What does it mean to make your own path in life?
I used to ask myself this question a lot. There are so many people on earth—even just in America, 20.2 million students will attend universities this year, according to the National Center for Education Statistics. It is incredible that so many people can achieve a higher education; however, it does make one feel like a small fish in a very expansive sea. With so many other people pursuing higher degrees, how can I carve out a path that is truly my own?
I witnessed the answer to this at the SWE national conference in Tennessee. I became a part of an entire convention center full of motivated women with unique aspirations. Even though we were all women in engineering and most of us had similar skills in math and science, I was exposed to so much diversity of thought. We could all see the world’s problems, and we each wanted to help tackle them in our own particular way.
When I was at a panel about women having a global career, I discovered how professional women are taking what they learn on international engineering trips and applying them back home. They used good team work skills from Spain and relationship-building between corporate partners from Japan; they were open to better ways to solve problems.
During a session for LGBTQ inclusion, I discovered different ways to be a voice for colleagues and help them raise their own, to be an ally.
The most exciting discussion session for me was about women in sustainability. There were five different women who each were discovering their own way to help overcome environmental issues. One woman was part of the Clinton Foundation’s initiative to bring solar power to island states. Another was the founder for Woman in Wind Energy. Yet another was a graduate from MIT who worked with a solar installation company. Others graduated from the Naval Academy and decided to go after careers in renewable energy services. All of these women started somewhere different and, through their technical careers, decided their mission was to give back to the earth. They each had their own way of solving what they thought were the most pertinent environmental problems.
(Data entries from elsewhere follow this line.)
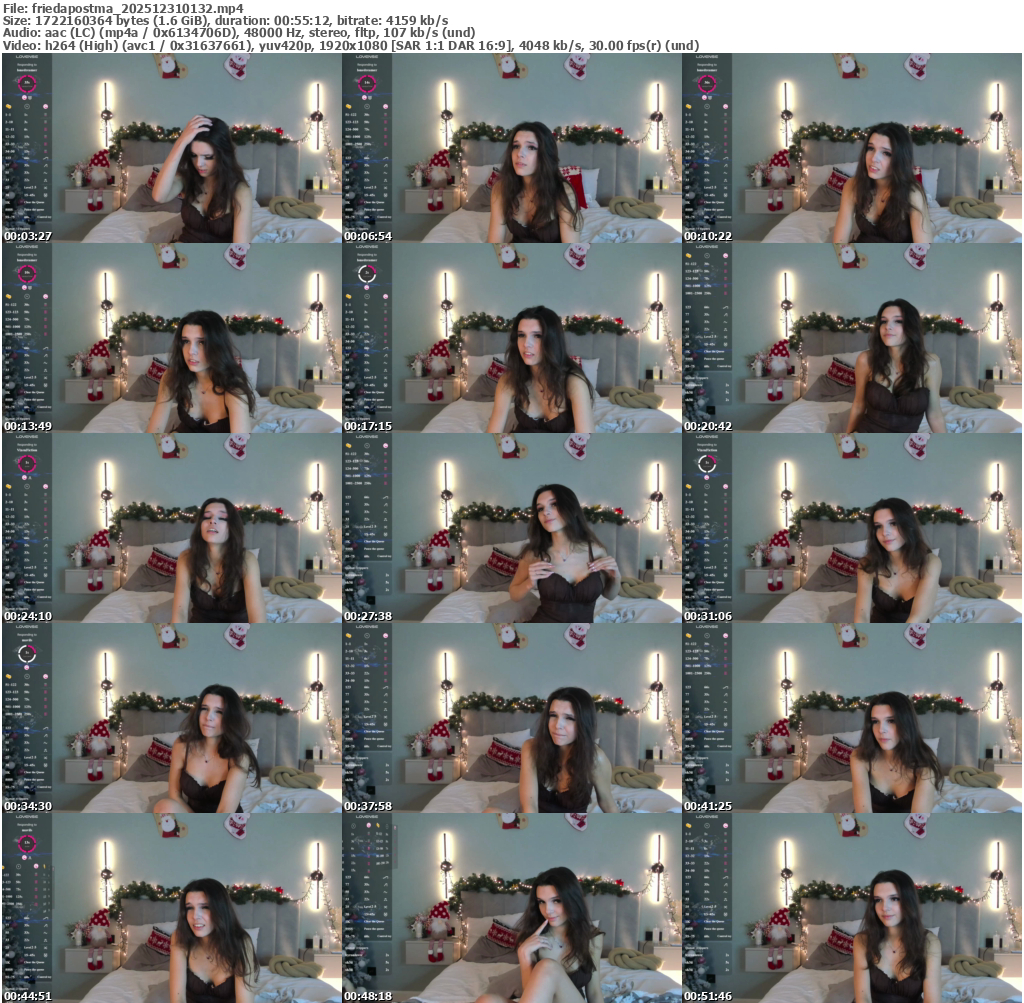
Task: Open the thumbnail at timestamp 00:10:22
Action: (x=852, y=148)
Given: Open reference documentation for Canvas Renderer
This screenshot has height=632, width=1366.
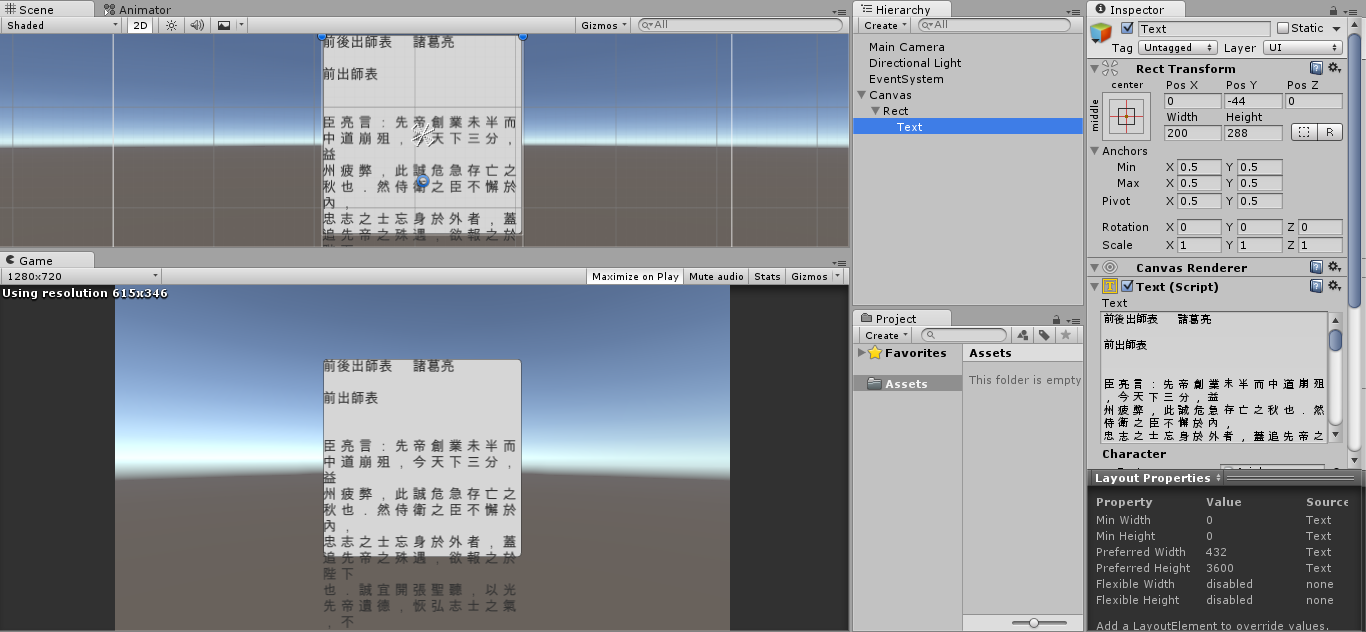Looking at the screenshot, I should (1315, 267).
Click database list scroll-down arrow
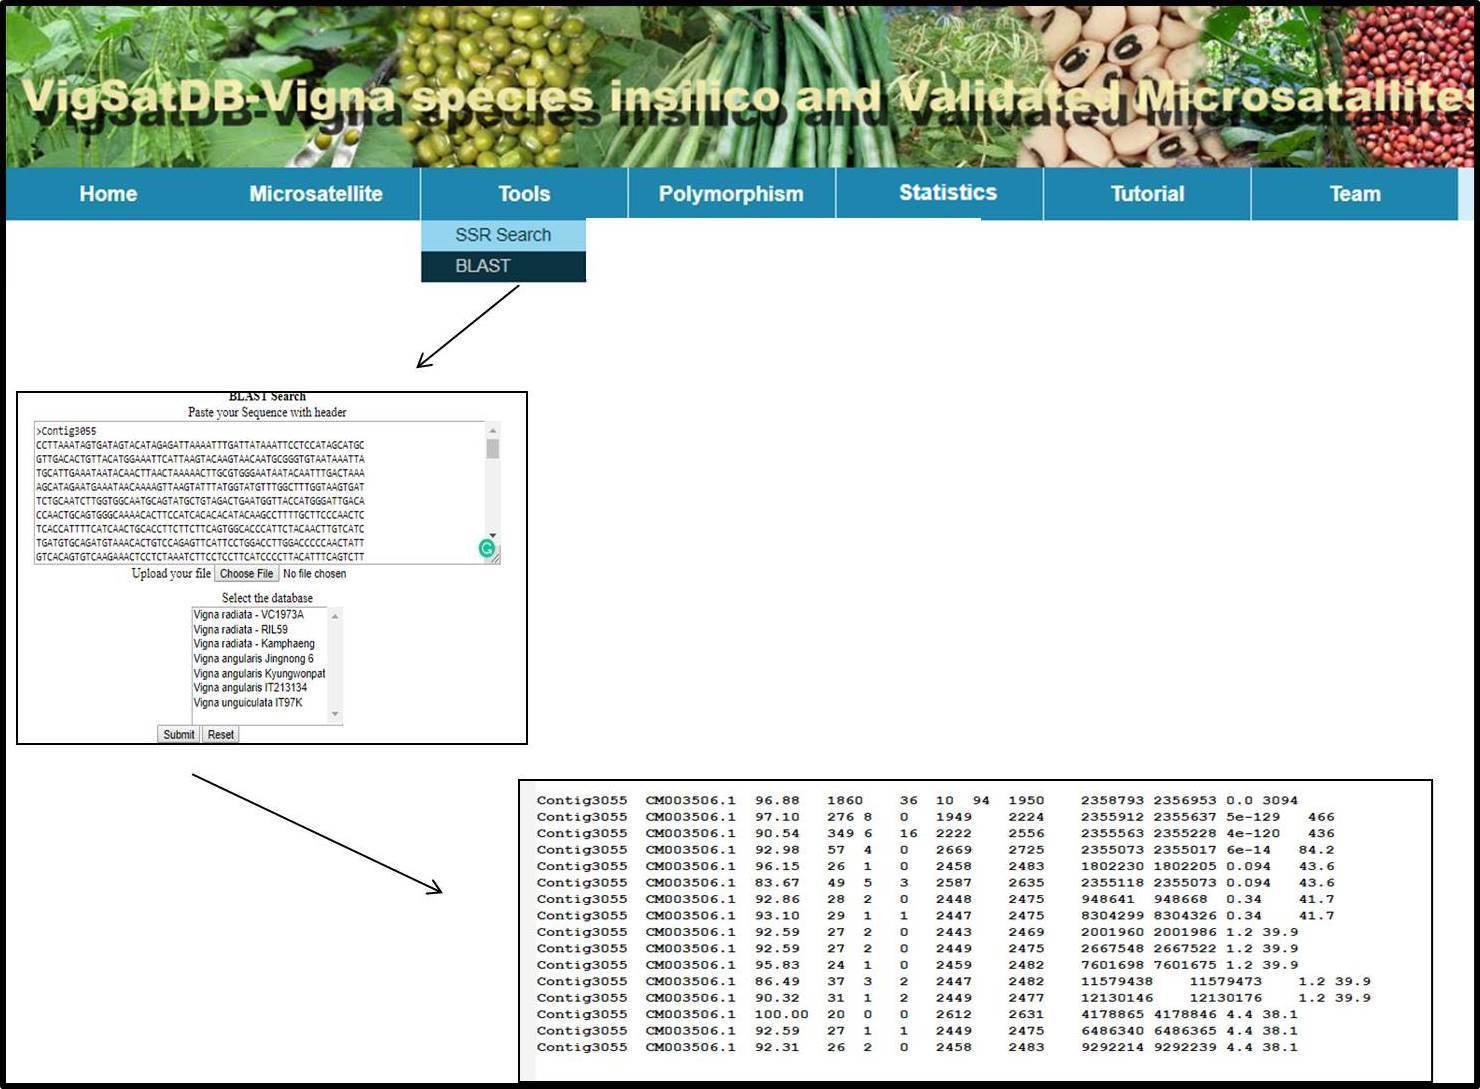Screen dimensions: 1480x1089 [x=335, y=714]
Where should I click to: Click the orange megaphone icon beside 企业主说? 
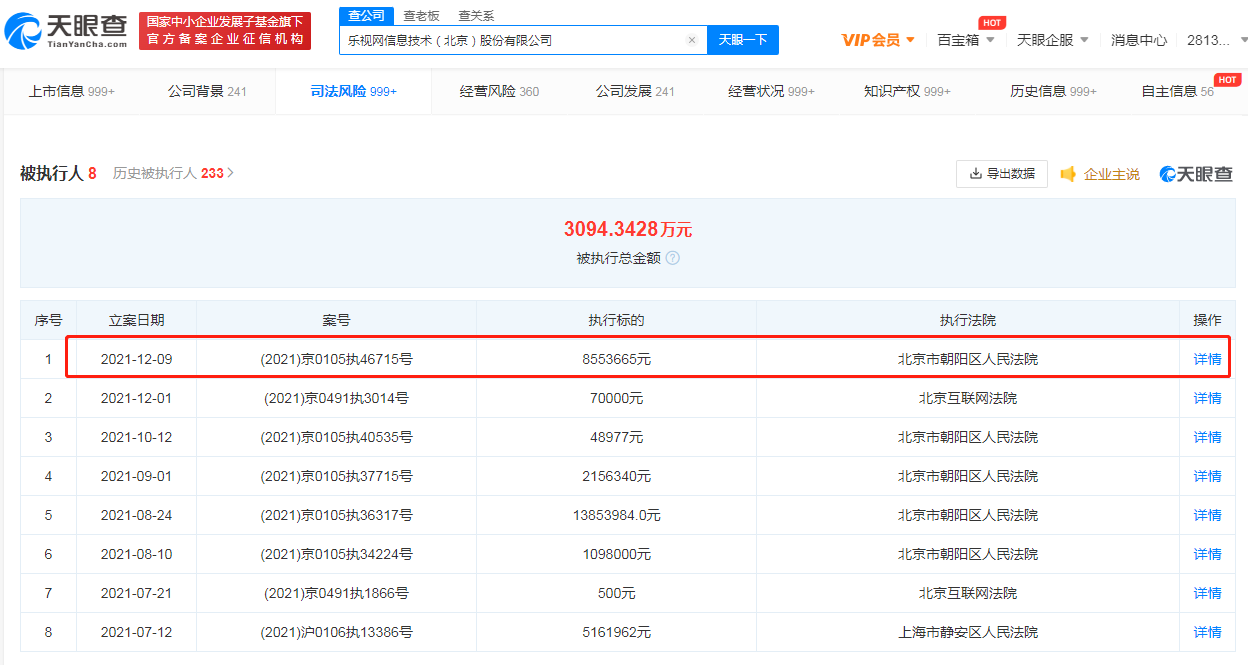[1068, 173]
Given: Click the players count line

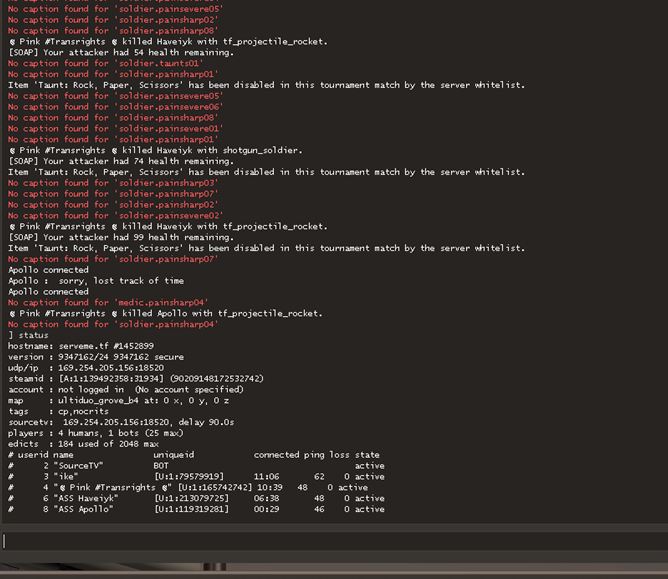Looking at the screenshot, I should coord(95,433).
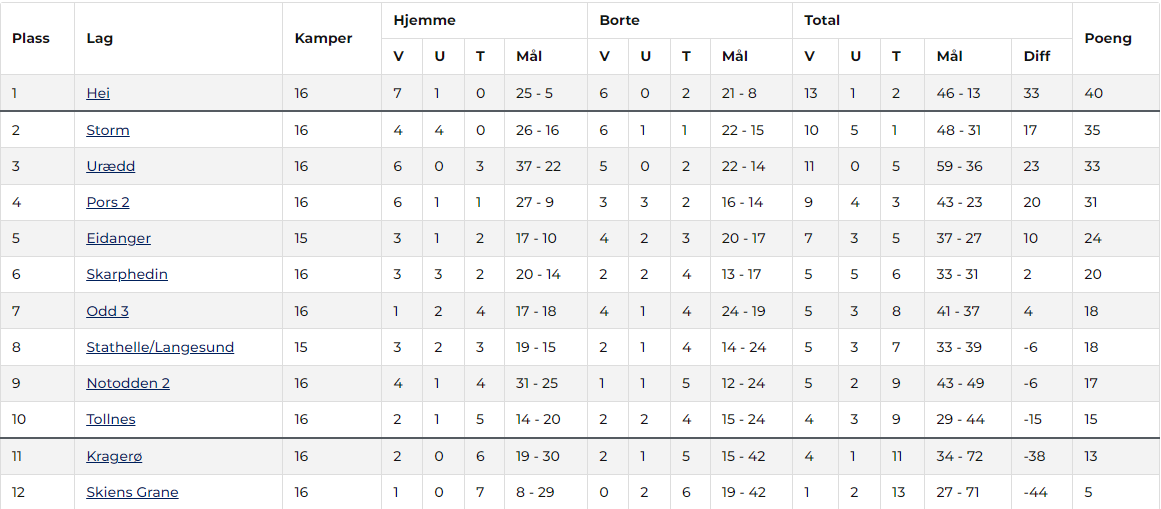
Task: Open the Skiens Grane team link
Action: (132, 493)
What one of the panelist said really impacted me. She said how each of us may believe we have to solve all of the world’s problems, but if you think of the world as a human body, you can remember that there are countless cells working toward the body’s health. Not one cell contributes wholly. Each cell works beside the other. I felt like that was very true for this situation because all of these women came from different backgrounds and were working on their own tasks in order to better the world, and I know that there are countless others tackling separate environmental issues and other problems such as poverty, education, and social justice. We will all find a way to contribute to the earth by being part of the world and working through it to carve our own diverse path.